About a week after my son Sage was born I was sitting in the backseat of our car holding him and waiting for my husband to come out of the house. It couldn’t have been more than a few minutes, but in that time all I did was sit and be with my son. I rubbed his back, I kissed his head, I took him in. I don’t remember my husband arriving or where we went next or anything else about that day. But that one moment remains vivid and real in my mind.
Lately I have this panicky feeling about time passing, like I want to grab it and make it stop. It feels like I am so busy trying to keep up that I am somehow missing my life. I recently went to the doctor for a check up and she suggested I go for a follow up test for a small nodule she found on my thyroid last winter. Back then, to rule out serious illness I had an ultrasound and eventually a biopsy involving a long thin needle being inserted into my neck. That’s a needle going into my neck. When she mentioned the follow up test a few weeks ago, I responded with a blank stare. I had forgotten all about the biopsy procedure and even that I had a nodule to be concerned about.
Why is it that I can remember that moment in the car so well, but I could barely recall the time someone stuck a needle in my neck (and I let them)?
In his book, The Miracle of Mindfulness, An Introduction to the Practice of Meditation, the well-known Buddhist monk and teacher Thich Nhat Hanh, talks about the concept of “washing the dishes to wash the dishes.”

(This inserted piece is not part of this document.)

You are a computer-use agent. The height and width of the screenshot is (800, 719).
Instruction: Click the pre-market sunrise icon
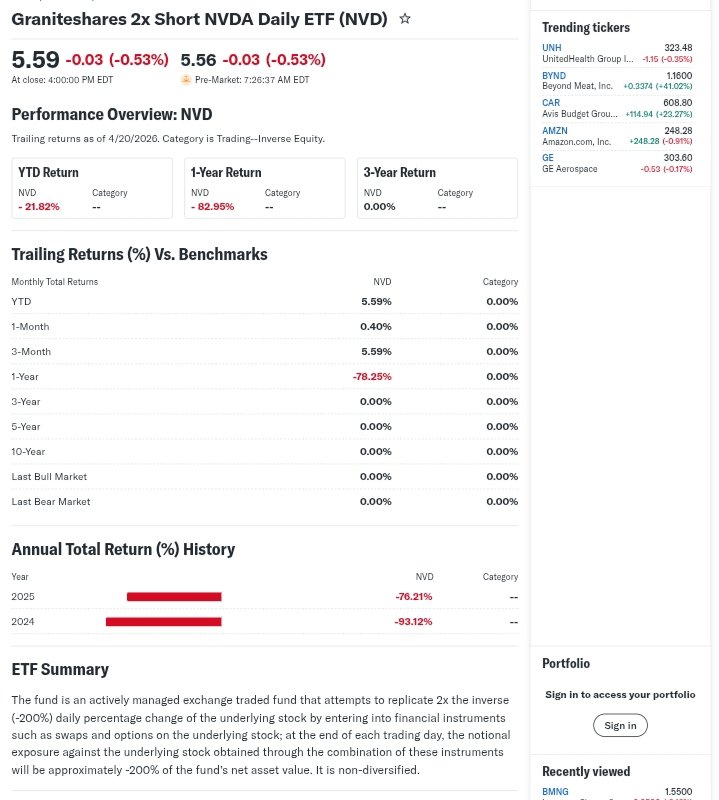coord(186,80)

If while washing dishes, we think only of the cup of tea that awaits us, thus hurrying to get the dishes out of the way as if they were a nuisance, then we are not ‘washing the dishes to wash the dishes.’ What’s more, we are not alive during the time we are washing the dishes. In fact, we are incapable of realizing the miracle of life while standing at the sink. If we can’t wash the dishes, the chances are we won’t be able to drink our tea either. While drinking the cup of tea, we will only be thinking of other things, barely aware of the cup in our hands. Thus we are sucked away into the future — and we are incapable of actually living one minute of life.
I think this gets at the problem I am having with time passing. I would like for every moment to be as real to me as the one I had with Sage in the car. I was sleep deprived and shell shocked with new parenthood. My mind was simply too tired or uninterested in spinning plans or recounting past stories. I was just there. Thich Nhat Hanh says, “Mindfulness frees us of forgetfulness and dispersion and makes it possible to live fully in each minute of life. Mindfulness enables us to live.” Time to wash the dishes.